Task instructions: Write out the following listing's lines from the one with "cookies (88, 885)" to the one with "Gmail Email Templates – MailChimp (59, 1494)", exactly, with both included and no others.

-- -- --

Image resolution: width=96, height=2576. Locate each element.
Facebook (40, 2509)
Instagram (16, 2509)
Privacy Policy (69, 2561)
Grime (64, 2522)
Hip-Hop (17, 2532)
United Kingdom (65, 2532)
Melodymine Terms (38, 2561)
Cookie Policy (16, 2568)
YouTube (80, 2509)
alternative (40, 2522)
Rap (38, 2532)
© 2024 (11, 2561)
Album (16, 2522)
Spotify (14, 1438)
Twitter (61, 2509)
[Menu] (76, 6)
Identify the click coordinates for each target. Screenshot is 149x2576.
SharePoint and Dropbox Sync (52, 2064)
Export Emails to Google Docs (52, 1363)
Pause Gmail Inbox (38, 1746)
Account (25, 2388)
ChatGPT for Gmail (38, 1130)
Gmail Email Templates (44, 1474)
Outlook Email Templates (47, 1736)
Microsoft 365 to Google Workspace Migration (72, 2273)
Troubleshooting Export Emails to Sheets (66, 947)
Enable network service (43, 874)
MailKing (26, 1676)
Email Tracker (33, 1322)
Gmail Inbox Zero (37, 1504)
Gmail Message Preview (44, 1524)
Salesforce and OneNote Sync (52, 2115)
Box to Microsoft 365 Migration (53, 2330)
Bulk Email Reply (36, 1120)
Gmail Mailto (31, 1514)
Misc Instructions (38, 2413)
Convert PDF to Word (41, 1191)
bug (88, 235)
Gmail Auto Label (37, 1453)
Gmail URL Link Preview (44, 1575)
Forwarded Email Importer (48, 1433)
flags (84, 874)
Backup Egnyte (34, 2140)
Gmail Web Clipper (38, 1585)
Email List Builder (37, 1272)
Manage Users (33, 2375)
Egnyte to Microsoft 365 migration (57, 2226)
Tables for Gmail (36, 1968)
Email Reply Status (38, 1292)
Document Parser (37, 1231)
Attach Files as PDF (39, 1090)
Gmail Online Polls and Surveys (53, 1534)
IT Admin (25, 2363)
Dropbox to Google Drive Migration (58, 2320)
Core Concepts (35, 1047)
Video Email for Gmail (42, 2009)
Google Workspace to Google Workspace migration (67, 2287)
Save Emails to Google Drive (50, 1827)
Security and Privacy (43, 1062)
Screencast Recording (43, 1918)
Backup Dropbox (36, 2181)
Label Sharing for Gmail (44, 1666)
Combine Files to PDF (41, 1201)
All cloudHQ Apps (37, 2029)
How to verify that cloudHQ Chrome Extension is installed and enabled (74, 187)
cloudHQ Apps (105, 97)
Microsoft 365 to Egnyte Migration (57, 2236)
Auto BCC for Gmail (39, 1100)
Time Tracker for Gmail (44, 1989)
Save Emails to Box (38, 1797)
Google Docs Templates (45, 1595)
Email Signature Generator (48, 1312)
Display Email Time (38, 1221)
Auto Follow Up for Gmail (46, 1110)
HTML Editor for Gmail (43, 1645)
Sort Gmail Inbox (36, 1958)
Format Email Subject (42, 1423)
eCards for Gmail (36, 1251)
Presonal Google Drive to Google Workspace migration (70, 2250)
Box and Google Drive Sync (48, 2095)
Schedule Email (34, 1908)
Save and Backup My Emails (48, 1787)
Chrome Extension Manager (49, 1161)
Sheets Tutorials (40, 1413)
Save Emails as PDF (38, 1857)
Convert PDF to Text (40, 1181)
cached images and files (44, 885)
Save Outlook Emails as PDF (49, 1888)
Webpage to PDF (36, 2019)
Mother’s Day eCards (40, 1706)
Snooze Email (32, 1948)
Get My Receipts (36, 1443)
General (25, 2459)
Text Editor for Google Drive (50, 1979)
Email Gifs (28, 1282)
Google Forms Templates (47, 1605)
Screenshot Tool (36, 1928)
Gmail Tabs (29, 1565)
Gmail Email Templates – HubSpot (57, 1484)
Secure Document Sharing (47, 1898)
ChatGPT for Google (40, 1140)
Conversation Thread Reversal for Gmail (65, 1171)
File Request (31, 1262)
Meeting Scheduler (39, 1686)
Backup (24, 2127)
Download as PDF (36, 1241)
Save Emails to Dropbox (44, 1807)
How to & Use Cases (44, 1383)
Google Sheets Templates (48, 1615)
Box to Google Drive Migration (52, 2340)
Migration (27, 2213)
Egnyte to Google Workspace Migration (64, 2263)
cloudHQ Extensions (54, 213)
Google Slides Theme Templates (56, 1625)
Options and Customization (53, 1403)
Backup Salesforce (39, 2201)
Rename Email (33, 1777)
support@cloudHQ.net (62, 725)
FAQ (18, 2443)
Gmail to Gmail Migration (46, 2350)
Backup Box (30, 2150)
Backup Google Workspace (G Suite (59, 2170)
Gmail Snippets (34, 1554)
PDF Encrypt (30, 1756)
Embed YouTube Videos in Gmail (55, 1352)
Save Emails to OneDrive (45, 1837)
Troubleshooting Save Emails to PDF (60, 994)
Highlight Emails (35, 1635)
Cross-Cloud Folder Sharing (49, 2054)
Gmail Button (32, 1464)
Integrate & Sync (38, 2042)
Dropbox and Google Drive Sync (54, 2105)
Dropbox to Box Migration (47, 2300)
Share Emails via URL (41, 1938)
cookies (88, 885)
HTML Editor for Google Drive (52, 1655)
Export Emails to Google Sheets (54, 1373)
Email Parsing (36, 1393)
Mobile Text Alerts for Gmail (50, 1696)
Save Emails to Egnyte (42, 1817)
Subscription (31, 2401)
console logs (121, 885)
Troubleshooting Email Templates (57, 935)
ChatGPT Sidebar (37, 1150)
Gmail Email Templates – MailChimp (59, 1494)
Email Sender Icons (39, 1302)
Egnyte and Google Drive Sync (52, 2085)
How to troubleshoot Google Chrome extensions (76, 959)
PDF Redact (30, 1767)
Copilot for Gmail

-- -- --

The completed task:
cookies (88, 885)
HTML Editor for Google Drive (52, 1655)
Export Emails to Google Sheets (54, 1373)
Email Parsing (36, 1393)
Mobile Text Alerts for Gmail (50, 1696)
Save Emails to Egnyte (42, 1817)
Subscription (31, 2401)
console logs (121, 885)
Troubleshooting Email Templates (57, 935)
ChatGPT Sidebar (37, 1150)
Gmail Email Templates – MailChimp (59, 1494)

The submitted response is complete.